A bird flies by in the foreground as a Southwest Airlines jet lands at McCarran International Airport in Las Vegas, Nevada on May 25, 2020.
Ethan Miller | Getty Images
Southwest Airlines and American Airlines announced that they are holding back alcoholic beverages service after a flight attendant was attacked and the industry grappled with a spate of other onboard passenger incidents.
A southwest flight attendant sustained facial injuries and lost two teeth after being attacked by a passenger. This emerges from a letter dated May 24th to CEO Gary Kelly from Southwest flight attendants union president Lyn Montgomery. Between April 8 and May 15, there were 477 incidents of passenger misconduct on flights to the southwest, Montgomery wrote.
Airlines have been slowly bringing back a snack and drink service that they stopped at the start of the pandemic.
American Airlines said it will not sell alcoholic beverages in the main cabin until Sept. 13, when the federal mask mandate expires. Alcoholic beverages will continue to be offered in First and Business Class, but only during the flight.
“For the past week, some of these stressors have created deeply worrying situations on board aircraft,” said Brady Byrnes, executive director of flight operations at American, in a note to flight attendants. “Let me be clear: American Airlines does not tolerate attack or abuse of our crews.”
The Dallas-based Southwest had planned to resume alcohol sales in June for Hawaii flights and in July for longer domestic flights in the continental United States. A spokesman from the Southwest said there is currently “no schedule” for resumption of alcohol sales.
“If alcohol sales resume in this already volatile environment, you can certainly understand our concerns,” Montgomery wrote in the letter.
On Monday, one day after the incident aboard the Sacramento to San Diego flight, the Federal Aviation Administration announced that it had received approximately 2,500 reports of recalcitrant passenger behavior this year, approximately 1,900 cases of travelers refusing to do so Federal mask mandate to be followed during air travel.
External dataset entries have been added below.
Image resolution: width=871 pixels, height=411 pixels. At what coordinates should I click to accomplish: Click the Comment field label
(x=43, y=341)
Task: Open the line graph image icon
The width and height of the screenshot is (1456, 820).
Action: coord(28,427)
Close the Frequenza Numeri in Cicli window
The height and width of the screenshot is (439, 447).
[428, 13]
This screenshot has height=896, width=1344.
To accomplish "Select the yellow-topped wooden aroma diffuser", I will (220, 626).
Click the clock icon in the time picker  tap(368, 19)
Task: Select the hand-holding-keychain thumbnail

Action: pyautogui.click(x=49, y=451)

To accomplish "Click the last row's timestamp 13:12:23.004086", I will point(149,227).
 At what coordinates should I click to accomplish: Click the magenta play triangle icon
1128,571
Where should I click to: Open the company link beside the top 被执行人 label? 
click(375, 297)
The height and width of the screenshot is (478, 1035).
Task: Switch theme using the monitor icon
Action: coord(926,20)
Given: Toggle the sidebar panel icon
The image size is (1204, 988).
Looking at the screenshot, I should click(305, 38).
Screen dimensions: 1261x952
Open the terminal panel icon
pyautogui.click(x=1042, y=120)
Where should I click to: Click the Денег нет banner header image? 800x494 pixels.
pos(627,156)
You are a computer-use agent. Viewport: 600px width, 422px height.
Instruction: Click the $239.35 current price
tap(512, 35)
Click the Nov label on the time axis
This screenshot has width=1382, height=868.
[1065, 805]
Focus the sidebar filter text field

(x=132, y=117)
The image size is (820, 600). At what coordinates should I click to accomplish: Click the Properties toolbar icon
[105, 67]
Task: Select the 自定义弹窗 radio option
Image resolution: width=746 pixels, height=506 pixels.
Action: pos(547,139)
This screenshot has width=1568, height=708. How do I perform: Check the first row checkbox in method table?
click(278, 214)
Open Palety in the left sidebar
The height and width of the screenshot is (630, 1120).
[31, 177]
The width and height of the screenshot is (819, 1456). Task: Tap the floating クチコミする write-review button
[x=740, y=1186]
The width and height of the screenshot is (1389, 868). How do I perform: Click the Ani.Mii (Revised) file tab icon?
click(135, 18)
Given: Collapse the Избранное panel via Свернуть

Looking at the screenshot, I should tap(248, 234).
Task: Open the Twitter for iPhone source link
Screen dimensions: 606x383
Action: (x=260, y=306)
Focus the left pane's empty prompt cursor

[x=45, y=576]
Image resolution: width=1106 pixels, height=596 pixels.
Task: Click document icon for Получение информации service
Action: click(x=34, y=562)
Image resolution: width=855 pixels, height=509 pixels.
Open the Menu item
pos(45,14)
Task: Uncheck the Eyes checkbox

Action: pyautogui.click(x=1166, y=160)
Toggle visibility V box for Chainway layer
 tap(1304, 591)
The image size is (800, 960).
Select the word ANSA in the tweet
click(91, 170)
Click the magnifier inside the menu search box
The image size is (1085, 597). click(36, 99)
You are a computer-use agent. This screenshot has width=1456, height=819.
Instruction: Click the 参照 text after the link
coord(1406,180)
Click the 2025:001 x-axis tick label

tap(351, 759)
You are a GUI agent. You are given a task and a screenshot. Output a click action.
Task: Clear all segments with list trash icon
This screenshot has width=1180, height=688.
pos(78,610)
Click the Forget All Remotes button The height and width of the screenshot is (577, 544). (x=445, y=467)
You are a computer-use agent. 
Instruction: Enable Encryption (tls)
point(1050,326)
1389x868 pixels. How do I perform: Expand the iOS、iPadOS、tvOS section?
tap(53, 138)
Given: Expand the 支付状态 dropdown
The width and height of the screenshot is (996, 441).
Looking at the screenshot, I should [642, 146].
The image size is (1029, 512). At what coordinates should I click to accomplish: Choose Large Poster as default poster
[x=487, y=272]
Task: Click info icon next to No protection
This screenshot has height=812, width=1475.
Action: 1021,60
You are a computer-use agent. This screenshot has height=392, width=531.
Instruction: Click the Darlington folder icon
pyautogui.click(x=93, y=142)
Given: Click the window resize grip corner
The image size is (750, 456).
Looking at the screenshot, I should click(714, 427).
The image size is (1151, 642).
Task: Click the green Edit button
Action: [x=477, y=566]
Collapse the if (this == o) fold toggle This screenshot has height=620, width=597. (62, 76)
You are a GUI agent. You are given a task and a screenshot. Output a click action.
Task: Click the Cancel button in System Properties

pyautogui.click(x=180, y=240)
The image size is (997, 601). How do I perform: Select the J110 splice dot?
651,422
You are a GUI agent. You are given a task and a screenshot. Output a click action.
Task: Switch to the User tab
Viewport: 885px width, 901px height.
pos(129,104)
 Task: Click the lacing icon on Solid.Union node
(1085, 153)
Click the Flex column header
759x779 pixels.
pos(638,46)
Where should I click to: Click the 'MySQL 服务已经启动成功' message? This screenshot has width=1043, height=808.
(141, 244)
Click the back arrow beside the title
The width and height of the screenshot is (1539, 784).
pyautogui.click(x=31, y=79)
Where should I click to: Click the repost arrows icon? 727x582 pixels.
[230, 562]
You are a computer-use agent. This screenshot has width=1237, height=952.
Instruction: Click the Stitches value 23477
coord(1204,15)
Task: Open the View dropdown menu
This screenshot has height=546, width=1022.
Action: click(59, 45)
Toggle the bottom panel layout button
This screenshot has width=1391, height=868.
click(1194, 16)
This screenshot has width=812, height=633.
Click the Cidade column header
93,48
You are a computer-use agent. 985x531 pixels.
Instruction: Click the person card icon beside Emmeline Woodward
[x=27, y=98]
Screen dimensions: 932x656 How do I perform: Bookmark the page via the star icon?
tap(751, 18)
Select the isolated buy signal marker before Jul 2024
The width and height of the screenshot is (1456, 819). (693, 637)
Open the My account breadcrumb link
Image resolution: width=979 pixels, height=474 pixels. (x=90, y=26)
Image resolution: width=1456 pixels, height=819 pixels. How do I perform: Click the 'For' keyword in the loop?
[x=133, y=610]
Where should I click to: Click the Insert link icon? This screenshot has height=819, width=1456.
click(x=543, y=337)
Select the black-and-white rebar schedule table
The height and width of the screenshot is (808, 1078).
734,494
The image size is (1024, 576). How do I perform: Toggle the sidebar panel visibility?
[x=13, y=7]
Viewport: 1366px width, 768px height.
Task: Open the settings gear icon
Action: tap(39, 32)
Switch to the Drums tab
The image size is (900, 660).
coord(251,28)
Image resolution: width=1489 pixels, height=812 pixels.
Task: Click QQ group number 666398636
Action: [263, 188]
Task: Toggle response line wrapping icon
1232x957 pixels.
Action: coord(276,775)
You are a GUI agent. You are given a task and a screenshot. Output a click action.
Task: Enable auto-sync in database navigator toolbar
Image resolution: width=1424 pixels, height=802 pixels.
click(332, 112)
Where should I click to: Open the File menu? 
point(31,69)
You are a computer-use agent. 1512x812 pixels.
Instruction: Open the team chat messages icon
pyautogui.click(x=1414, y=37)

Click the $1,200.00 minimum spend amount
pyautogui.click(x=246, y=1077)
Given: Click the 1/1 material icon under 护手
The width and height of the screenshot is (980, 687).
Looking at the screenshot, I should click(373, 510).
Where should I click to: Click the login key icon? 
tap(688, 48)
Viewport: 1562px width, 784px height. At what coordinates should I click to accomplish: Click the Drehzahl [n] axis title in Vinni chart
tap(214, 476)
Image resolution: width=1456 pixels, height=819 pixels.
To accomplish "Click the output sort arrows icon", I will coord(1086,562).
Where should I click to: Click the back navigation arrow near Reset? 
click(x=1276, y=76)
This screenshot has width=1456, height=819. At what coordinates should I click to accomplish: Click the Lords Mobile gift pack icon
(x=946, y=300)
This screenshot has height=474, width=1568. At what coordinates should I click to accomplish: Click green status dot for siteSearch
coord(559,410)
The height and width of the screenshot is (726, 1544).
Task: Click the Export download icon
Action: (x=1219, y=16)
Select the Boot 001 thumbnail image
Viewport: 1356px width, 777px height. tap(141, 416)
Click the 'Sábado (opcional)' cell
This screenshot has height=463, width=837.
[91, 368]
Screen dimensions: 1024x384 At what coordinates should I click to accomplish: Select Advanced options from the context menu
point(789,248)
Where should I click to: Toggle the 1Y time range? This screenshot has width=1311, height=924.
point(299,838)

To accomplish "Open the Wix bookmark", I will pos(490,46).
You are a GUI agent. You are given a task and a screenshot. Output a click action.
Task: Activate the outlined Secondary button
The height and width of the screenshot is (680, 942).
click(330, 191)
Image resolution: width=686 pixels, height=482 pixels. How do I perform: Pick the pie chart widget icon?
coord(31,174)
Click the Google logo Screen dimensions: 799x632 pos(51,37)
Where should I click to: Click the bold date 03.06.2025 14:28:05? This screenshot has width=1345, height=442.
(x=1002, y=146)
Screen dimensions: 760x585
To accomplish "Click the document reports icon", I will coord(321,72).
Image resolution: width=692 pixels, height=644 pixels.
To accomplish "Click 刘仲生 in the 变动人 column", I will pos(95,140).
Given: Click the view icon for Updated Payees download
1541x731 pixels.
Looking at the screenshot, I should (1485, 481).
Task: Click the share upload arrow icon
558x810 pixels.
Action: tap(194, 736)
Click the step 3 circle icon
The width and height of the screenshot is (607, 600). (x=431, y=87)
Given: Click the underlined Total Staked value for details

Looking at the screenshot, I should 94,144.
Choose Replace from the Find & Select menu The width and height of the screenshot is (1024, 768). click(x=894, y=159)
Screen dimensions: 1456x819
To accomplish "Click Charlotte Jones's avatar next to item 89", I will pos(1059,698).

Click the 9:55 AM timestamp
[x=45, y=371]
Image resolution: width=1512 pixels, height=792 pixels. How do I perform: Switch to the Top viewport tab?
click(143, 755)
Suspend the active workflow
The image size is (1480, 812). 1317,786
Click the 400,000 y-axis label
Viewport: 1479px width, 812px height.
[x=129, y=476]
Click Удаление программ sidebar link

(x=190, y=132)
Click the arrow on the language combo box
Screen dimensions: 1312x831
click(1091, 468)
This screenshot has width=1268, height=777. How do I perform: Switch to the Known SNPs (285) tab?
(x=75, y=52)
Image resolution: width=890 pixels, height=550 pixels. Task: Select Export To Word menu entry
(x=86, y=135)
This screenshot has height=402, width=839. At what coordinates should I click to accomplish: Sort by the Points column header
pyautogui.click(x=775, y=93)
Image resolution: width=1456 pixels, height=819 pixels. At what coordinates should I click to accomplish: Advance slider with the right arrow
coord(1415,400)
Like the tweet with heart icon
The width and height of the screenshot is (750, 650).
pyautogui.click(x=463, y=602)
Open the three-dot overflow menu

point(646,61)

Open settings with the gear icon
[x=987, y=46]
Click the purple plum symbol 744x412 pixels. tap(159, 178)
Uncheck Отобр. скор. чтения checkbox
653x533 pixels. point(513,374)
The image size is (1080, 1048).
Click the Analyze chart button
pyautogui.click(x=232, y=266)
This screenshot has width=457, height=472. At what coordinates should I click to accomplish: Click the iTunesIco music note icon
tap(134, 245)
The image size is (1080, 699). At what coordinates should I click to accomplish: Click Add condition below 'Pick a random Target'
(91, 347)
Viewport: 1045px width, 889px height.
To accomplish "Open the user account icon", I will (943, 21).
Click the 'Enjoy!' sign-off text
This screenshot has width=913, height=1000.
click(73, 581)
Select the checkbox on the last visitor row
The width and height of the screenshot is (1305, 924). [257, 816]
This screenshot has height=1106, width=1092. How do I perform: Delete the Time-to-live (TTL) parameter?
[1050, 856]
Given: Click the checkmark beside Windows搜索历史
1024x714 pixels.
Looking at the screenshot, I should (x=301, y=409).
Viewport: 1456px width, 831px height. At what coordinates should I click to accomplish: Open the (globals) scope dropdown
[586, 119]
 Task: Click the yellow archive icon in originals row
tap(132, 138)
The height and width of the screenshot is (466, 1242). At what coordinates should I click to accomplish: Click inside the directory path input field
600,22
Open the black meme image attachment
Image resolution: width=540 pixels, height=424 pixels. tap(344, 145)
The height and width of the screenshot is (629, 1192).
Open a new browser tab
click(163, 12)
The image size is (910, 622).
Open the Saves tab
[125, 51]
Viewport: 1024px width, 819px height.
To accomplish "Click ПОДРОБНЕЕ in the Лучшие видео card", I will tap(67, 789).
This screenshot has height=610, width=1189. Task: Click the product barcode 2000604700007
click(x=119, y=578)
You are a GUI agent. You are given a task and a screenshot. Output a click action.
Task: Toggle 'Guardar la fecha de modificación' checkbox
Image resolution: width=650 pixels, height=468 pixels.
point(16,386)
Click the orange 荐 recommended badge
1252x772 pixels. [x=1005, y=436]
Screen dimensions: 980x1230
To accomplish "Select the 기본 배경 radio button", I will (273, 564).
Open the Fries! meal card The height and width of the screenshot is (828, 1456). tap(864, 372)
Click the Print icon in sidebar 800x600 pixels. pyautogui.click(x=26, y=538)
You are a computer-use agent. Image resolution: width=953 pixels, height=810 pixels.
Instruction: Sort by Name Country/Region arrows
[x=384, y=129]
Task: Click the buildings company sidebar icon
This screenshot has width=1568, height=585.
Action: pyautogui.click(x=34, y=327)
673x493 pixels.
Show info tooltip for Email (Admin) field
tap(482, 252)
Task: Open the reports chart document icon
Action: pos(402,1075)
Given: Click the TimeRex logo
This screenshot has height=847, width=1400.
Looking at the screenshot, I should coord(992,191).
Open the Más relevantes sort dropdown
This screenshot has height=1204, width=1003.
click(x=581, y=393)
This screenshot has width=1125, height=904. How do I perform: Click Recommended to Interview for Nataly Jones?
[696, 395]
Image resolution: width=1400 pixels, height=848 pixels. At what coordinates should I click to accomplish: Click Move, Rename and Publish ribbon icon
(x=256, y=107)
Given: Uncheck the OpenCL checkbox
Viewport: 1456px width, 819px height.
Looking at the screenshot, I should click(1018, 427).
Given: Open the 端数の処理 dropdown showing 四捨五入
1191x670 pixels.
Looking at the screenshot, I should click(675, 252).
The Biden government continues to require people to wear face masks on airplanes, at airports, and on buses and trains by September 13, although the Centers for Disease Control and Prevention has relaxed guidelines for vaccinated people in other settings.
“We are also aware that alcohol can contribute to atypical behavior by customers on board, and we owe it to our crew not to aggravate what may already be a new and stressful situation for our customers,” said Byrnes.